» **Problem requirements**
Extend the text on God's sovereignty, picking up after its last sentence.

» **Text block**
»»

The fact that God is sovereign means He is entirely beyond the power of any other influence—He cannot be “stopped” or overcome in any way, shape, or form. That does not mean that God “must” do certain things. He is free. God’s sovereignty is related to but separate from His omnipotence. Omnipotence is the power to do anything that power can accomplish. Sovereignty is the absolute, unfettered right to decide when and how—and if—to use that power.
In other words, God’s sovereignty allows Him to not act—to allow—just as much as it allows Him to act. The choice to act or not to act is part of His sovereign nature. So, God can “allow” certain things to occur and not be a deterministic cause of those events. Yet all these things are under His sovereign control (Ephesians 1:11). According to His sovereign choice, God has willed that events come to pass in accordance with the nature/essence of moral agents. Some of those events God simply “allows,” knowing as He does that everything will ultimately lead to His intended conclusion. Thus, God can will events to come to pass—either directly or indirectly—using the non-coerced, freely willed acts of responsible moral agents.
The importance of God sovereignly “allowing” actions cannot be overstated. God’s providing the “setting” for an act to occur does not mean He is a responsible moral agent for the act. The moral responsibility for intentionally evil acts falls on those who themselves commit the acts. Evil is like rust in metal or rot in a tree. God “causes” the tree and thus provides the setting that “enables” the rot. But, in this analogy, God does not make the rot. God knows the tree will rot, He “allows” the tree to rot, and He chooses not to stop the rotting process, all for His own purpose—perhaps knowing the rot will prevent a greater disease later on. In a similar way, God does not make evil, although He “allows” a certain amount of it for His own purposes. He keeps His own counsel in such matters.

««

» **Data listing**
»»

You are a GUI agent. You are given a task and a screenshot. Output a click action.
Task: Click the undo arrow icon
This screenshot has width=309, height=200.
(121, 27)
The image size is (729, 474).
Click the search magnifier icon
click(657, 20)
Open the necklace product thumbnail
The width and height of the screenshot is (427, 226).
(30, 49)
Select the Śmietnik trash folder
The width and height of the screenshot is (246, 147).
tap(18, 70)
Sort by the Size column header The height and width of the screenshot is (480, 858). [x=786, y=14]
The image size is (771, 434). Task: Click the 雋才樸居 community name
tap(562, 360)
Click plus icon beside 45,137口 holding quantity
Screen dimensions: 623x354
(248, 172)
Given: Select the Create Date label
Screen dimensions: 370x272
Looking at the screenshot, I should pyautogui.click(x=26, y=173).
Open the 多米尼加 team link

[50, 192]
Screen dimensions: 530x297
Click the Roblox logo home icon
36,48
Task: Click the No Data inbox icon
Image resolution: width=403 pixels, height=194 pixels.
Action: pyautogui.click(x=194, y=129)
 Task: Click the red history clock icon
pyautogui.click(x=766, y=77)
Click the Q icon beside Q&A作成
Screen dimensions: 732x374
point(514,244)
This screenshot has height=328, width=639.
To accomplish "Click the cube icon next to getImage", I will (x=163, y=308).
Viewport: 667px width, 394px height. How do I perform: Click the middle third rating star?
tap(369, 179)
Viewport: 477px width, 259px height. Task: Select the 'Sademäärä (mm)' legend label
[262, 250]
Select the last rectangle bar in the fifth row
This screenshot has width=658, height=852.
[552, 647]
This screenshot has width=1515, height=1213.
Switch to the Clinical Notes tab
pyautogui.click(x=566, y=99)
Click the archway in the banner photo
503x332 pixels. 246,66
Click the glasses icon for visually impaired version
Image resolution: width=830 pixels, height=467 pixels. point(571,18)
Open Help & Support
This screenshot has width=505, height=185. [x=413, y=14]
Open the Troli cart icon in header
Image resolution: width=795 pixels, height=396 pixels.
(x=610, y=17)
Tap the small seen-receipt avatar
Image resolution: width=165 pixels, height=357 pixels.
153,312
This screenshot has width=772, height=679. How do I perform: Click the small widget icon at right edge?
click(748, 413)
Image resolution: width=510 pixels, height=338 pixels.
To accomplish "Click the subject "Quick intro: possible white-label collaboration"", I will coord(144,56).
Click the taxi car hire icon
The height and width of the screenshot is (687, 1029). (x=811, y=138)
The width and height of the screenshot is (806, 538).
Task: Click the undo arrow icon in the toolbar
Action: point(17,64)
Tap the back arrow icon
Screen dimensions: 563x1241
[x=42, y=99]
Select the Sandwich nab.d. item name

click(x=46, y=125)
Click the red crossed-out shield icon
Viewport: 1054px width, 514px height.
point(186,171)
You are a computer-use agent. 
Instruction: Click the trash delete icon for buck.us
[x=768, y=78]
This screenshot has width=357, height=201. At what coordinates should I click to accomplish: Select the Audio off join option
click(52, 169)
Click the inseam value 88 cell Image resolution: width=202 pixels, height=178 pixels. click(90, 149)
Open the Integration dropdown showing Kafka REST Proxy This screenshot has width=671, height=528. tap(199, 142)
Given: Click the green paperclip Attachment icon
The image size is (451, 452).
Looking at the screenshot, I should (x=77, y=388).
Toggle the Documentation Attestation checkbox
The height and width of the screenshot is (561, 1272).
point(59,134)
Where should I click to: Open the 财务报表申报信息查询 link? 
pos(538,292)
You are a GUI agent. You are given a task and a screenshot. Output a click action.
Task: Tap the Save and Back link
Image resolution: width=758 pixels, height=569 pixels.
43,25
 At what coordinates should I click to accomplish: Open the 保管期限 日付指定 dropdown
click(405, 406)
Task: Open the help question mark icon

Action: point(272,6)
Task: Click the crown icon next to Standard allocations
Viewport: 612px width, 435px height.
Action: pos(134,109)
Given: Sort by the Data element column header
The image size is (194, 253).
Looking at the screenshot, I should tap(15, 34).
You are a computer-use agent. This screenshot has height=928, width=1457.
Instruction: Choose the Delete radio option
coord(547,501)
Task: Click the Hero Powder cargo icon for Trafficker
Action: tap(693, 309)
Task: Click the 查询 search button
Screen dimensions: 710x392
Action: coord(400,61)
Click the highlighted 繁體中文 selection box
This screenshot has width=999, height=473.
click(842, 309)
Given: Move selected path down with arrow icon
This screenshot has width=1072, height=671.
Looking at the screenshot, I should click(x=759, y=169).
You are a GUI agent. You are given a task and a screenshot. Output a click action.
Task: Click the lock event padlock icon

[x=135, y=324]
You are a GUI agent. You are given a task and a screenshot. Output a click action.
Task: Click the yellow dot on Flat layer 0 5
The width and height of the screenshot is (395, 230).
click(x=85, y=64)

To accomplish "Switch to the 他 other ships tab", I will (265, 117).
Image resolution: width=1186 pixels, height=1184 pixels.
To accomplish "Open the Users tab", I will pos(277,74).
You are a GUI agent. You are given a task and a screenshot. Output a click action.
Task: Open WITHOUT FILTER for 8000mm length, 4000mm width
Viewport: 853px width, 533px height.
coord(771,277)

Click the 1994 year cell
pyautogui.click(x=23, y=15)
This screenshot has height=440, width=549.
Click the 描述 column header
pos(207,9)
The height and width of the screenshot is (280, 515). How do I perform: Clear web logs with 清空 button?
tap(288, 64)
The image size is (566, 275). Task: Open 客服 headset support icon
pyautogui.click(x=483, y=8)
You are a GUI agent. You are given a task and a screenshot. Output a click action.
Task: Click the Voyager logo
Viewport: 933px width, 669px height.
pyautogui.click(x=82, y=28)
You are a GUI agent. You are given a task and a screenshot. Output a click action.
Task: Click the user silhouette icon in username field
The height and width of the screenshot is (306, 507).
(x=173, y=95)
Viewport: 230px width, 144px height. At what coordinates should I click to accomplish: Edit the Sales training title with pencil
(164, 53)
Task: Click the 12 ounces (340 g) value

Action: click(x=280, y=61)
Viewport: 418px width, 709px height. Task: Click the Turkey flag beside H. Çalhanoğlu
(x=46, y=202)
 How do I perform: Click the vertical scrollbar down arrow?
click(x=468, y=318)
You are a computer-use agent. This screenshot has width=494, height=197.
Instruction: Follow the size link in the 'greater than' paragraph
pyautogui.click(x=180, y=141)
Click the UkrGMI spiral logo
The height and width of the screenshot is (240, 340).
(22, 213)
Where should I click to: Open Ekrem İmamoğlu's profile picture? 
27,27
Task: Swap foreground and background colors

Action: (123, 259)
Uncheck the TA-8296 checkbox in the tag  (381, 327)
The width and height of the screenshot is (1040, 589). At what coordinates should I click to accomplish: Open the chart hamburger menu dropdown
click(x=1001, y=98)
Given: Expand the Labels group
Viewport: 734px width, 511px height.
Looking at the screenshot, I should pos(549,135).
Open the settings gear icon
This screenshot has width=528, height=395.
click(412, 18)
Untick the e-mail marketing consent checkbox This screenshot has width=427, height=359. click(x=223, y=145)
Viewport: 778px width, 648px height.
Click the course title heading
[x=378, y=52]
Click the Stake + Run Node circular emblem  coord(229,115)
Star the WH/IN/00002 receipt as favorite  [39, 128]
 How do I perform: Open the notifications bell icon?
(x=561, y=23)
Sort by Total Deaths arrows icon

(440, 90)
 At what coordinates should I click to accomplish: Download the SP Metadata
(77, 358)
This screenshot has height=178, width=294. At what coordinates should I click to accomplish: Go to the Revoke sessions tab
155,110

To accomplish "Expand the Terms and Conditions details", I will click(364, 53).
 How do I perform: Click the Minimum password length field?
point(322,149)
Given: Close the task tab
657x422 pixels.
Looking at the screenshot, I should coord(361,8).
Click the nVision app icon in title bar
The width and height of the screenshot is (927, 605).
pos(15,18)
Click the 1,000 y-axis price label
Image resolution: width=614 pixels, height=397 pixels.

««

» **Result**
God knows things by virtue of His own nature. In a simple eternal act, God perfectly knows Himself. By knowing Himself, God knows all that He causes. Because the nature of God is immutable (Malachi 3:6), the concepts of “before” and “after” do not apply to Him. God’s knowledge is not temporal, sequential, or time-bound. In comparison, consider a piece of sheet music. The song inscribed on the page is bound to the two dimensions of symbols and paper. But the person who wrote the music is bound neither by those dimensions nor the “tempo” of the song. The composer can see and understand all of his composition at once, without restriction. He can change what he wants in the music—or not change it, as he desires. In a similar way, that which is past and future to us is eternally present to God. God does not “foreknow” things as we might say of a prophet; God simply knows.
Human beings, as free moral agents, act without extrinsic moral coercion. And it is God who causes humans to have that freedom to act. God knows all mankind’s choices in advance and either “allows” them or interferes with them as He sees fit. Through it all, humans are held responsible for the choices they make.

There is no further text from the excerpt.